Rencontre avec Sébastien Betbeder
à propos de 2 automnes, 3 hivers (2013)

Jeune Cinéma n°356, décembre 2013


 


Arman (Vincent Macaigne) veut changer de vie, il rencontre Amélie (Maud Wyler) dont il tombe amoureux. Benjamin (Bastien Bouillon) le meilleur ami d’Arman se retrouve à l’hôpital après un AVC, c’est là qu’il croise Katia (Audrey Bastien) ; Lucie (Pauline Étienne) la sœur de Benjamin, communique avec les êtres par la pensée. Ensemble ou séparément, chacun vit des histoires d’amour et de souffrance et appréhende le lendemain.
Après Nuage et Les Nuits avec Théodore, Sébastien Betbeder signe un film très inventif et d’une perfection stylistique et formelle remarquable.
2 Automnes 3 hivers, constitué de plans face caméra montés avec des actions vécues au présent, use de l’esthétique du collage par la multiplicité des moyens du cinéma mais aussi des arts plastiques. Il confronte avec beaucoup d’aisance et de charme, la peinture, la photographie, la vidéo expérimentale et le cinéma. L’histoire des personnages est savoureuse, les monologues sont spirituels, comiques, tendres, parfois désespérés. Au cours de la narration, se crée un rapport presque amical entre spectateur et comédiens, chacun se livre à des confidences intimes, les visages sont devenus familiers.
2 Automnes 3 hivers renoue avec l’esprit du cinéma de Éric Rohmer mêlé à celui de Eugène Green, porté par la voix mélancolique de Vincent Macaigne.

G.B.S.


 


Jeune Cinéma : D’où vient le titre de votre film ?
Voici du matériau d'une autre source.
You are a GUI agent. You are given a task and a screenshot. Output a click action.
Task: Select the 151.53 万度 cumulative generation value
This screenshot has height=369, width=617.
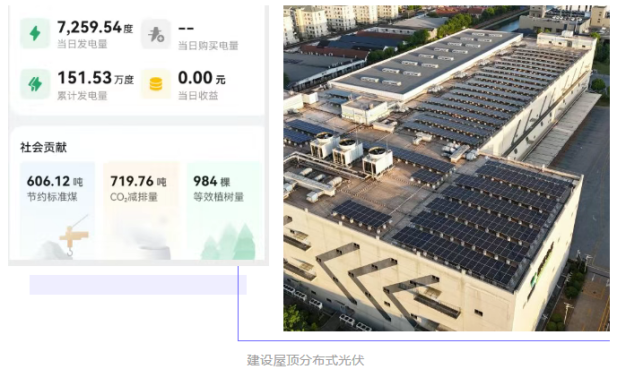click(96, 78)
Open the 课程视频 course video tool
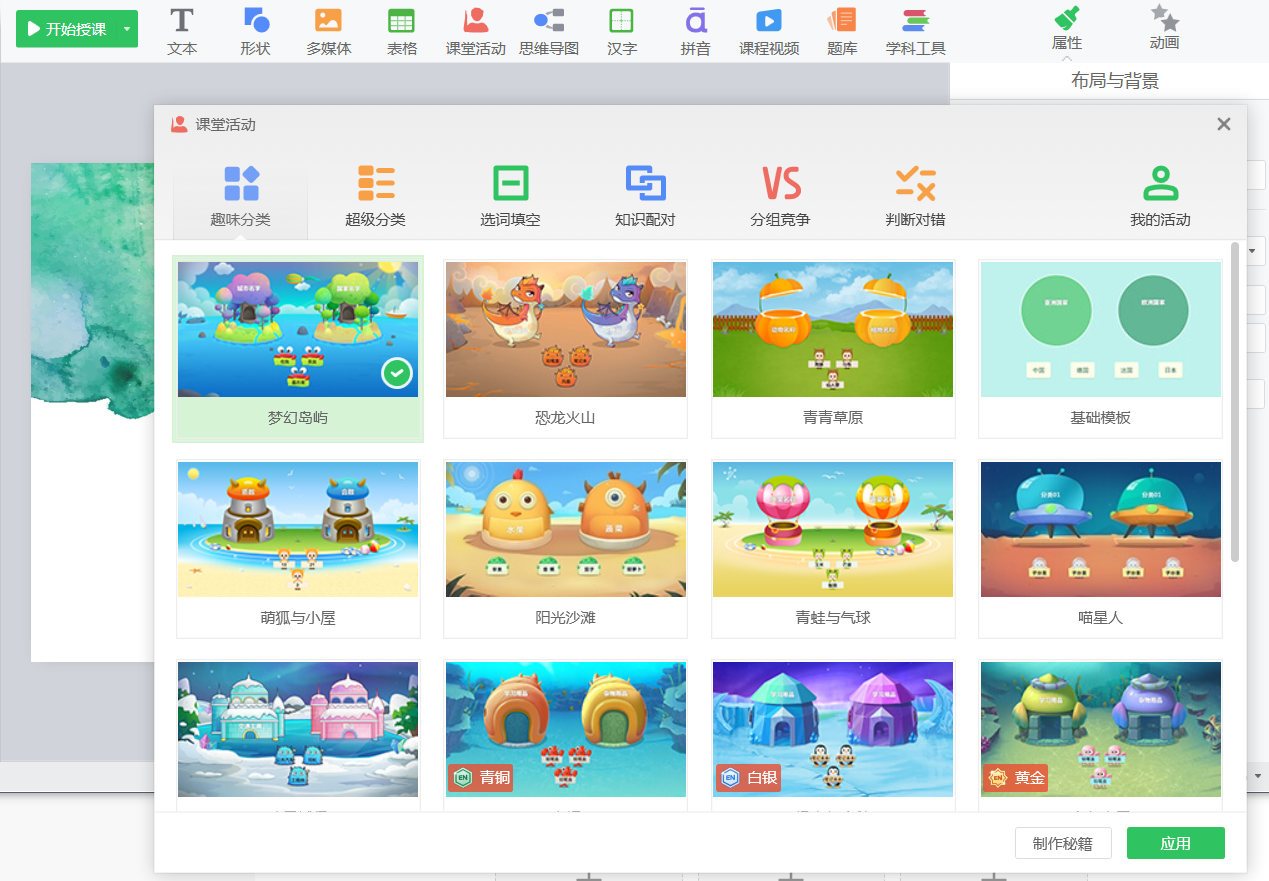Screen dimensions: 1269x881 [x=769, y=31]
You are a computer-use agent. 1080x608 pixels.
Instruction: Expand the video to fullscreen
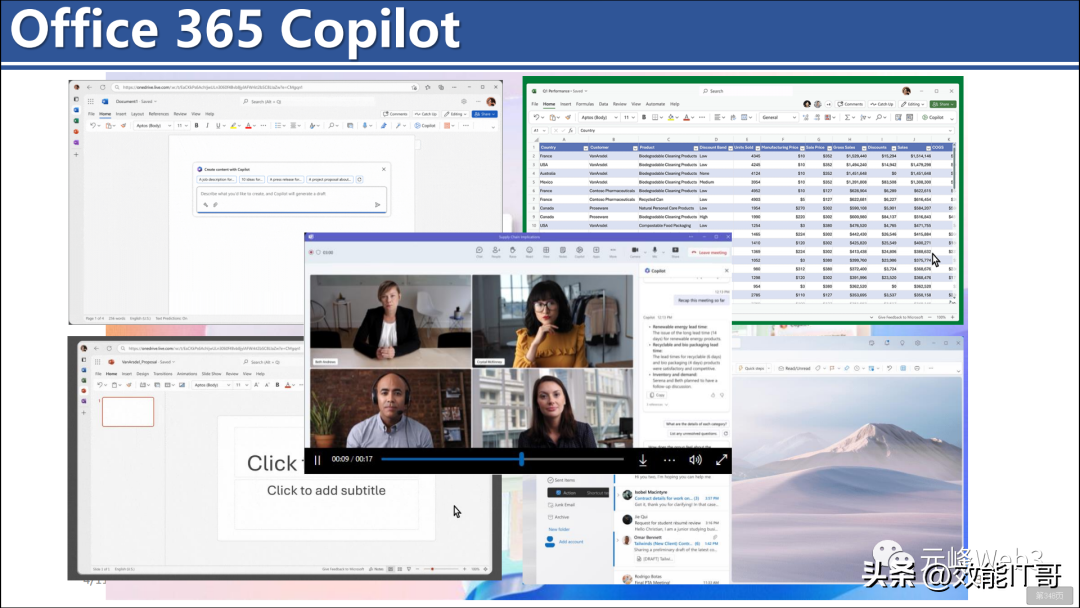click(721, 460)
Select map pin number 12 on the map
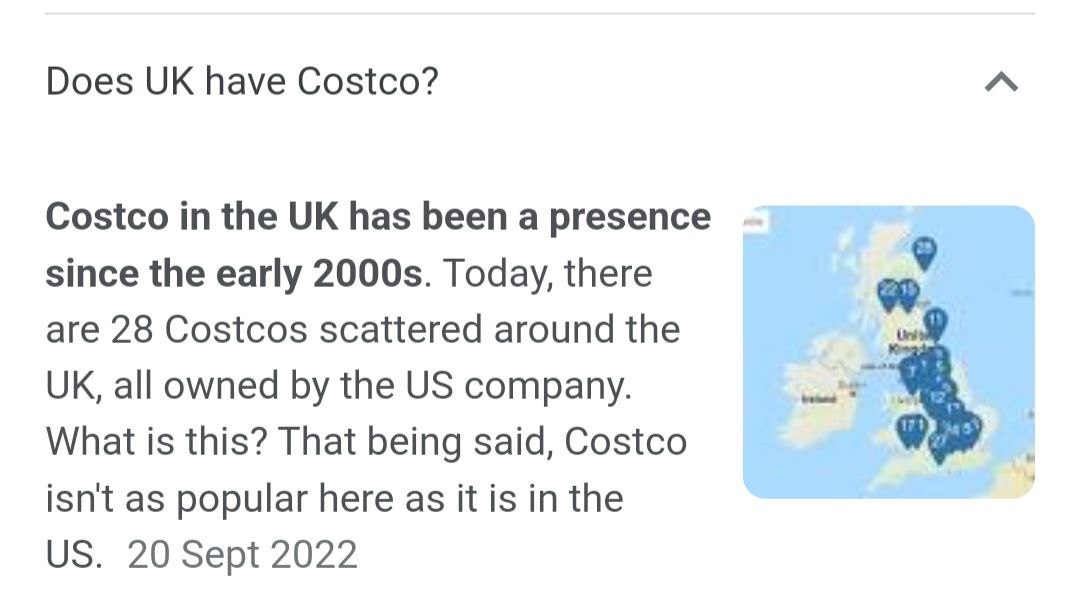The width and height of the screenshot is (1080, 597). (x=937, y=397)
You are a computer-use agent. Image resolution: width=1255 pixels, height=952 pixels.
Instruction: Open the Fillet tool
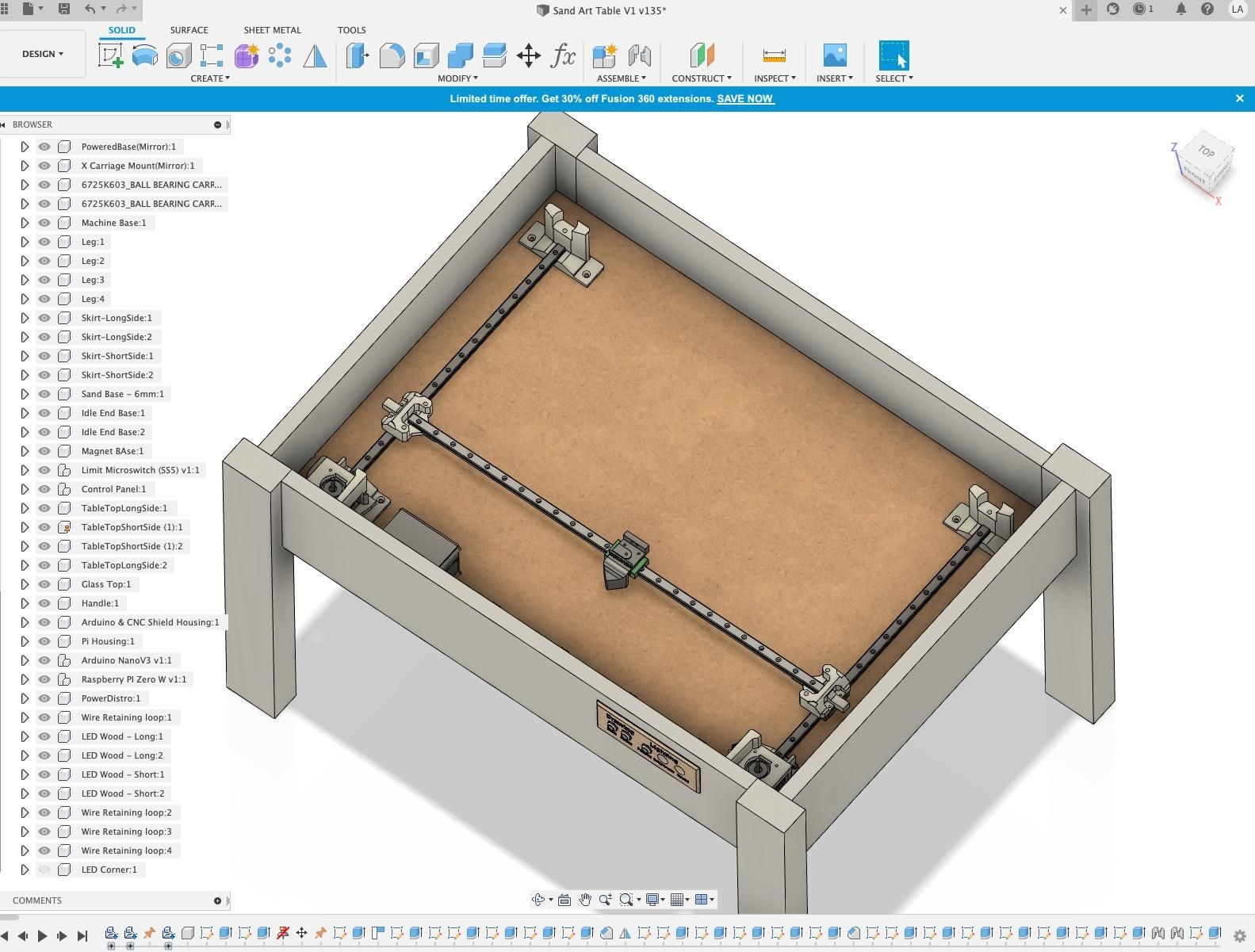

Sébastien Betbeder : C’est le titre de travail que j’ai toujours gardé. Le projet était de traiter de la vie de quatre personnages sur un laps de temps correspondant à trois années. Je voulais renoncer aux saisons d’été pour choisir celles qui sont le moins lumineuses. De plus, le titre 2 Automnes, 3 hivers créait une ambiguïté que j’aimais bien, l’idée notamment de bouleverser l’ordre établi du début de l’action. Une histoire peut commencer en hiver et se terminer deux ans plus tard à l’automne.

J.C. : Vous aviez l’intention de donner une couleur un peu sombre au film ?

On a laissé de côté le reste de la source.